Beim XS ist das Oberrohr zuerst horizontal und steigt dann erst an. Der Rahmen wurde extra für Kleine entwickelt. Beim Mach ist das Oberrohr auch so ausgeführt.




Die 125er Sattelstütze ist Serie beim XS.


Martina H. schrieb:


> ...ist die 150er doch angestubst?





scylla schrieb:


> Ich trau mich ja gar nicht mehr nach der "wie weit geht der Sattel tatsächlich runter" Thematik zu fragen...


Händler hat getestet.  Luft ausm Dämpfer gelassen, wie von bestimmten Damen  gefordert.

Hier das Ergebnis   mit männlicher Belastung, ca. 4,5cm Stütze draussen. Der Schrauber meinte weiter runter würde er die Stütze auf keinen Fall machen, also bleibt die 125er vorerst drin, klaro. Mit reicht das momentan auch, wenn ich die Stütze ganz unten hab, hab ich die Knie schon fast am Kinn 





Pivot sagt, es wurde getestet und findet keine Berührung statt.
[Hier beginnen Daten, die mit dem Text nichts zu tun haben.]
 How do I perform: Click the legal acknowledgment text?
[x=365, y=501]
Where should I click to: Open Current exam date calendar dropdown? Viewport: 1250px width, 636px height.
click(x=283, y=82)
Der Sattel hat zusätzlich eine Ausbuchtung, nur war dieser wohl gerade nicht lieferbar 

Es ist auf jeden Fall ein sehr schönes gelungenes Rad    und das Warten hat sich gelohnt


----------



## lucie (11. Mai 2022)

Im Verhältnis gesehen schauen bei meinen gefahrenen Sattelstützen auch so ca. 5cm + Manschette aus dem Sattelrohr raus und es passt für mich zu 90%. Für die übrigen 10% bin ich aber auch meist zu faul, die Stütze dann komplett im Sitzrohr zu versenken - also passt es dann doch zu 100%. 
Beim Fully hätte ich auch keine Chance, bei den HT's wäre es kein Problem - da federt ja nix. 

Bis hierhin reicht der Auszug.